# Pompano baked



## SaltLife44 (Nov 26, 2007)

*What is the best way to bake a pompano?*

*Anyone have any good recipes?*

*Thanks*


----------



## Travis Gill (Oct 6, 2007)

Head and gut the fish, then cut three diagonal slits on each side then season it how you like.


----------



## Ocean Man (Sep 27, 2007)

There isno good recipe for Pompano.:sick


----------



## JLMass (Oct 1, 2007)

> *Ocean Man (11/29/2007)*There is no good recipe for Pompano.:sick




just because you cant cook dosnt mean pompano is bad


----------



## Ocean Man (Sep 27, 2007)

Trust me, I can cook especially fish. I just don't like Pompano. It has a very strong mineral taste or something. We tried it fried, blackened and grilled with onions, peppers and butter. We gave them a real shot but they even tasted bad next to Bluefish. We were catching a lot of them this past Spring and Karon told me that she thinks the ones caught during the Fall taste better because of their diet. So maybe that was it but all I know is I love almost all fish including Croaker and Bluefish but Pompano is awful. I put it in the same category as King, fun to catch but better used as bait than food.jmho

Just so I am not completely derailing this thread, here is one badasschef posted on the old forum. Everybody seemed to like the recipe.

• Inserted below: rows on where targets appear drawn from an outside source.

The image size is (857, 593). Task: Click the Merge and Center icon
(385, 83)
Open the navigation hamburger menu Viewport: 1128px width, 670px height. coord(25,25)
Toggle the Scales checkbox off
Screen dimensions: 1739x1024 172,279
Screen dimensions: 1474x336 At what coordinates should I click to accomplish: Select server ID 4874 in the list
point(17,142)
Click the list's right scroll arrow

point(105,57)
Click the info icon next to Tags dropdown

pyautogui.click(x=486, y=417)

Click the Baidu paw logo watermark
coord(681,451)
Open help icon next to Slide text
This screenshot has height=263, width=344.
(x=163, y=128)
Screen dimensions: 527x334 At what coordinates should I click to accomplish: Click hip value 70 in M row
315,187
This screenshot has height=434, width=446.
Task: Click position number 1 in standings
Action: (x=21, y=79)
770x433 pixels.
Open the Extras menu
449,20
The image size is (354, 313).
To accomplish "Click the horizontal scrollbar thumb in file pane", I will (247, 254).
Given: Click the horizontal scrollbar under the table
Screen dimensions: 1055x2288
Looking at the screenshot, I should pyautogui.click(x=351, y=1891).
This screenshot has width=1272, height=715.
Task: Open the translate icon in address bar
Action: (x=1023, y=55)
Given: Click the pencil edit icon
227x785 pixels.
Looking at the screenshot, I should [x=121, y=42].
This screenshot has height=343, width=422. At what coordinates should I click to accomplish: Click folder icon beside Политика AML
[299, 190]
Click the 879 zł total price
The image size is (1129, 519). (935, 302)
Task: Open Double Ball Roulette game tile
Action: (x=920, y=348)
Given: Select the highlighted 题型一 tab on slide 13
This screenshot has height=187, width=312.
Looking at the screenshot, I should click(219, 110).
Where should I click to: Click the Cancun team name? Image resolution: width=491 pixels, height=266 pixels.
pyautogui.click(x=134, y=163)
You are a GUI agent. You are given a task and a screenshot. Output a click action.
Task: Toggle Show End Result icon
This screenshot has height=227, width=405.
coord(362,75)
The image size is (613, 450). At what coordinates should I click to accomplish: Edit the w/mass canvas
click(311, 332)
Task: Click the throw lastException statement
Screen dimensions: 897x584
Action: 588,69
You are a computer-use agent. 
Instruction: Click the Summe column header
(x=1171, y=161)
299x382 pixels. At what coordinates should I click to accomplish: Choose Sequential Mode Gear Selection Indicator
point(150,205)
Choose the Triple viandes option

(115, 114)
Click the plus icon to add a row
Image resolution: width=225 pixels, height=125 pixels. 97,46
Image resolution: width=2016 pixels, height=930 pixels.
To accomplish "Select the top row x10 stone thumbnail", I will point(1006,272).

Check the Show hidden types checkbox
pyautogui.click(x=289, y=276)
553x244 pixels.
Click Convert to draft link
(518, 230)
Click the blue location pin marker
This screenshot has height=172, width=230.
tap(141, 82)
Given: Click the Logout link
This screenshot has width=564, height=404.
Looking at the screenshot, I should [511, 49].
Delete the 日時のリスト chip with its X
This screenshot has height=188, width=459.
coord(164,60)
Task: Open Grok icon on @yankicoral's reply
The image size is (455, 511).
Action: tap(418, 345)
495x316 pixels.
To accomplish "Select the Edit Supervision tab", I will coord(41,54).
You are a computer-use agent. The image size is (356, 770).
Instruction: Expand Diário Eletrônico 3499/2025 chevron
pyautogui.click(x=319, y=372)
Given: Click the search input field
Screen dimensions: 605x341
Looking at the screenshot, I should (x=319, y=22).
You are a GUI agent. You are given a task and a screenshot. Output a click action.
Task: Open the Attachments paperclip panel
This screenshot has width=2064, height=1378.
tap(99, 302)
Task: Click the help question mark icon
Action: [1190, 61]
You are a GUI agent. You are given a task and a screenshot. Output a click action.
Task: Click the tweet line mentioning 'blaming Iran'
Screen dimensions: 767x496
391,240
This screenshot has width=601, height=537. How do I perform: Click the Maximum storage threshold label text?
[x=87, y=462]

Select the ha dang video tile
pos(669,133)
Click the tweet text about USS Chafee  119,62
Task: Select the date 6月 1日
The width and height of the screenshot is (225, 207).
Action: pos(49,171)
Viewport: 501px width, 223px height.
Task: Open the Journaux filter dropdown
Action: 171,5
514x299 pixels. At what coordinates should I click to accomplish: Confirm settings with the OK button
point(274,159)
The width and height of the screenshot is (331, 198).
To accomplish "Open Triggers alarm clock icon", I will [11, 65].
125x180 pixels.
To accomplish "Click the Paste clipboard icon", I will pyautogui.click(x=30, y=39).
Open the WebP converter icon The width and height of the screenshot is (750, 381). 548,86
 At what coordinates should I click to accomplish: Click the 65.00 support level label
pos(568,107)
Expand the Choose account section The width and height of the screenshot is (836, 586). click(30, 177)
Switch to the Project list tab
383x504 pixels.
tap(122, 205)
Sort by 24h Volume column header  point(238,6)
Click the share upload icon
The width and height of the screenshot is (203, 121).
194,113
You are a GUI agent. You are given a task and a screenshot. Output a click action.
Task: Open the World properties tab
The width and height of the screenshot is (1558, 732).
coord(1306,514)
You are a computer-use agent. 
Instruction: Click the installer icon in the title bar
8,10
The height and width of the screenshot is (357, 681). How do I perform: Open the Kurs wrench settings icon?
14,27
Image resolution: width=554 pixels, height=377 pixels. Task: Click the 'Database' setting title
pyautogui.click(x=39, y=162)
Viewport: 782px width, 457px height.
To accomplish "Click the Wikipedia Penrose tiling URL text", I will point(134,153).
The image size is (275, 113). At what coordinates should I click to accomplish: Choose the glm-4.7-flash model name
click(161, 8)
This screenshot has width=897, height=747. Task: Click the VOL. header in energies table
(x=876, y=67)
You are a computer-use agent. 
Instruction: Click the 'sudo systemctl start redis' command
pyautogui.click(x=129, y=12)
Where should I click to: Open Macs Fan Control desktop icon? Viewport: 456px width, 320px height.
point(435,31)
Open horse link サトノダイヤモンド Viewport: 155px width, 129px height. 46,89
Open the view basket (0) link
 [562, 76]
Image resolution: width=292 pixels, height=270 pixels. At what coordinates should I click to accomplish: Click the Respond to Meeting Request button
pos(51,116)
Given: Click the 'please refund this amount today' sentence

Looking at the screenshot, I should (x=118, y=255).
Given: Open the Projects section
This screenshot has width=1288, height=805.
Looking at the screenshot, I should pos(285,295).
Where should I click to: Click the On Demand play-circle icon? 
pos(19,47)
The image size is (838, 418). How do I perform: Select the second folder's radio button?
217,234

http://www.pensacolafishingforum.com/forum/forums/thread-view.asp?tid=18623&posts=16


----------



## JLMass (Oct 1, 2007)

i have been eating pompano all my life its one of the best tasting fish out there you cant go over the top with it just a little cajun shake or other seasoning and just grill it then cover with some butter thats how my dad does it


----------



## Travis Gill (Oct 6, 2007)

Your out of your mind!!!! Just give me all those pomps that you don't like.You have to either do it how I said or leave the skin on when cooking it IMO. Fall fish are a little sweeter, but all pomps are awesome and one of my favorites


----------



## John B. (Oct 2, 2007)

smoked is great... man nor fish can turn down smoked pompano... Obie (TiderRider) brought some smoked pompano out to the pier this spring... a buddy of mine put a piece on the back of his ling jig.... minutes later he was hooked up with a 68# cobia...... coincidence, I THINK NOT!:bowdown


----------